訳注:まあケインズはこんないやらしい、関係代名詞に条件節がたくさんぶら下がった文を山ほど書くので、わかりにくいと言われるのはしかたないところ。でもこれはあきらかに悪文の一種であって、名文とか美文とかでは絶対にあり得ない: For incomes will have to fall (or be redistributed) by just that amount which is required, with the existing propensity to consume to decrease savings by the same amount by which the rise in the rate of interest will, with the existing marginal efficiency of capital, decrease investment.

 金利上昇は、所得が変わらなければもっと貯金を促すかもしれません。でも金利が上がって投資が減退すれば、所得は理屈上でも実際面でも変わります。絶対に所得は下がって、貯蓄余力が低下し、それが高金利による貯蓄刺激を完全に相殺します。人々が立派で、倹約家で、国や個人の財務において頑固に保守的であるほど、金利が資本の限界効率に比べて上がったときの所得低下幅も増大します。そこで頑固になっても、罰があるだけでごほうびはありません。というのも、この結論は不可避なのです。

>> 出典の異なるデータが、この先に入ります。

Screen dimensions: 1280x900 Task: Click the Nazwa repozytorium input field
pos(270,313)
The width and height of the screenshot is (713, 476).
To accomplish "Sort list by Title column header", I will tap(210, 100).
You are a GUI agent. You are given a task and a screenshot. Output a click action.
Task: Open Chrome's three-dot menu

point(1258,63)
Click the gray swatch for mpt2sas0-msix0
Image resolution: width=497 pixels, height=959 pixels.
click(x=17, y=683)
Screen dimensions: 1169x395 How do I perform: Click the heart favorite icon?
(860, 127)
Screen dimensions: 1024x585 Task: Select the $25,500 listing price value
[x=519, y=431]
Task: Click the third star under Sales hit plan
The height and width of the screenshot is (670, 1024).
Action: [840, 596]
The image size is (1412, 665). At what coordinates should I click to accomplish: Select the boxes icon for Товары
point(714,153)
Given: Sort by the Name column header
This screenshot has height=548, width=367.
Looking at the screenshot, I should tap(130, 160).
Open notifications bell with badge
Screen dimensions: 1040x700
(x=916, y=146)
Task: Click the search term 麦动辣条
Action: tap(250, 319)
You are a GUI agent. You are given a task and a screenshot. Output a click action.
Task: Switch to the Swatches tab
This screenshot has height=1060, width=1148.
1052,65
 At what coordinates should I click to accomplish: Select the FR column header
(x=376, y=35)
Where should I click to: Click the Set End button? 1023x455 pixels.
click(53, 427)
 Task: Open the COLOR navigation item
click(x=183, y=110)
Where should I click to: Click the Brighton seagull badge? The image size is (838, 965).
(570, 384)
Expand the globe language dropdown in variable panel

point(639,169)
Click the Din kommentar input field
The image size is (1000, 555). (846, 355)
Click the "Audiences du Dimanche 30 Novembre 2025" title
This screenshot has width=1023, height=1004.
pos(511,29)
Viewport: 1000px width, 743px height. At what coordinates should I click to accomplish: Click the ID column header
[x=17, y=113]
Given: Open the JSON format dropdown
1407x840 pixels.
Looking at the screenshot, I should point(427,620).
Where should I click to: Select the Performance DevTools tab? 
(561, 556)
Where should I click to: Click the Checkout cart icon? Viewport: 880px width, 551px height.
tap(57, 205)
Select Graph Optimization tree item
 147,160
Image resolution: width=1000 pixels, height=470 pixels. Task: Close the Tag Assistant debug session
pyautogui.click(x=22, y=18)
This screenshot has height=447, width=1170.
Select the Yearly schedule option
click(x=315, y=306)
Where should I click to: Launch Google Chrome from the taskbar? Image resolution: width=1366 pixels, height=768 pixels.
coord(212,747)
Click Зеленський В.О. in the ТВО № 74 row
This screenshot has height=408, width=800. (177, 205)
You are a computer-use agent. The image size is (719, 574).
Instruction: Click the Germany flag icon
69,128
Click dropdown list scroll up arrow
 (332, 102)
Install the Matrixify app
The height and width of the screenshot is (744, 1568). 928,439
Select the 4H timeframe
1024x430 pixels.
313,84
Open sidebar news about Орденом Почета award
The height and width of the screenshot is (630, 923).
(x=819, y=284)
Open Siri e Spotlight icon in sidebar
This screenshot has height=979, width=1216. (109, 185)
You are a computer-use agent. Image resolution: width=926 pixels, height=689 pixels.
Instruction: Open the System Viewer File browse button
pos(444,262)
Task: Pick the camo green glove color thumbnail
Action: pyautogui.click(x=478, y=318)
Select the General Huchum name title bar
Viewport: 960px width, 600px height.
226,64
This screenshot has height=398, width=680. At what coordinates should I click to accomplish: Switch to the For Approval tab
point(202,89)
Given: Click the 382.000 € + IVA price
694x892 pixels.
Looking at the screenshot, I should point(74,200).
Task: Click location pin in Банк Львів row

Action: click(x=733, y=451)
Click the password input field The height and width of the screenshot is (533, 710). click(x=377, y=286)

 したがって結局のところ、総貯蓄と総消費の比率は用心動機、予見動機、計算動機、改善動機、独立動機、事業動機、自尊心動機、守銭奴動機には依存しません。美徳も悪徳も無関係です。資本の限界効率を考えたとき、金利が投資にどれほど有利かで決まるのです1。いいえ、これは言い過ぎなどではありません。もし金利が継続的な完全雇用を維持するように統括されていれば、美徳がその勢いを取り戻すことでしょう——資本蓄積の度合いは、消費性向の弱さにかかってきます。ですからここでも、古典派経済学者が美徳をやたらに重視したがるというのは、金利が常にそのような形で統括されているという隠れた前提を示すものなのです。


  1. このセクションの一部には、第四巻で導入されるアイデアをあらかじめこっそり入れておきました。